Das Stichwort: Ostermärsche

Seit 65 Jahren gehen Menschen in Deutschland an den Ostertagen für Frieden und Abrüstung auf die Straße. Inspiriert wurden die friedlichen Demonstrationen von einem Protestmarsch gegen Atomwaffen an Ostern 1958 in Südengland. Großen Zuspruch erlebte die Ostermarsch-Bewegung in Deutschland vor allem im Zuge der Massenproteste gegen die Stationierung atomarer Mittelstreckenraketen in Westeuropa Anfang der 1980er-Jahre, damals beteiligten sich Hunderttausende an den Friedensaktionen. Stärkeren Zulauf erlebte die Friedensbewegung auch bei Krisen wie den Kriegen im ehemaligen Jugoslawien und am Golf.

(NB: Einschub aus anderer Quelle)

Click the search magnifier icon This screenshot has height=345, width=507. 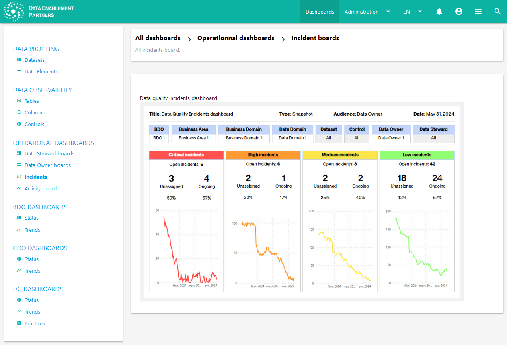click(x=497, y=12)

Seit vielen Jahren stagniert allerdings die Zahl der Teilnehmenden: Höchstens mehrere zehntausend Menschen kommen jedes Jahr zu den bundesweit gut hundert klassischen Aktionen wie Kundgebungen, Mahnwachen, Blockadeaktionen, Fahrradtouren und Wanderungen sowie Friedensgebeten und Friedensfesten. Auch der russische Angriffskrieg gegen die Ukraine und der Nahost-Krieg lösten zuletzt keine breitere Beteiligung aus. Als ein Grund gilt, dass viele Ostermarschierer in die Jahre gekommen sind und klassische Protestformen jüngere Menschen eher weniger ansprechen. Dennoch sind die Ostermärsche für die Friedensbewegung weiter identitätsstiftend.

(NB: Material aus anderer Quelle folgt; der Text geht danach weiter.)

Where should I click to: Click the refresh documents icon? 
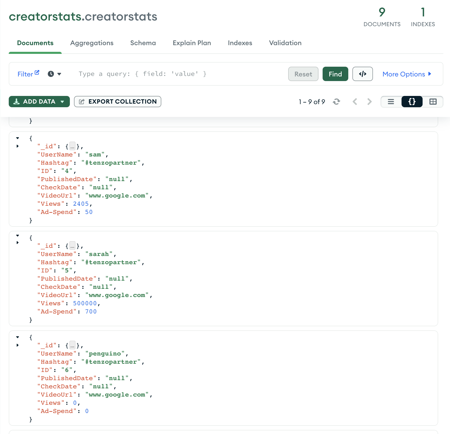[x=336, y=102]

Ein zentrales Thema der diesjährigen Ostermärsche ist die als maßlos kritisierte Aufrüstung mit hohen Milliardensummen in Deutschland und Europa. Mit Blick auf den 80. Jahrestag der US-Atombombenabwürfe auf die japanischen Städte Hiroshima und Nagasaki im August bekräftigen die Veranstalter zudem ihre Forderung nach einer atomwaffenfreien Welt, es dürften keine neuen US-Mittelstreckenwaffen in Deutschland aufgestellt werden. Verlangt werden auch Verhandlungslösungen zur Beendigung der Kriege in der Ukraine und im Nahen Osten sowie ein Verzicht auf eine Wehrpflicht in Deutschland.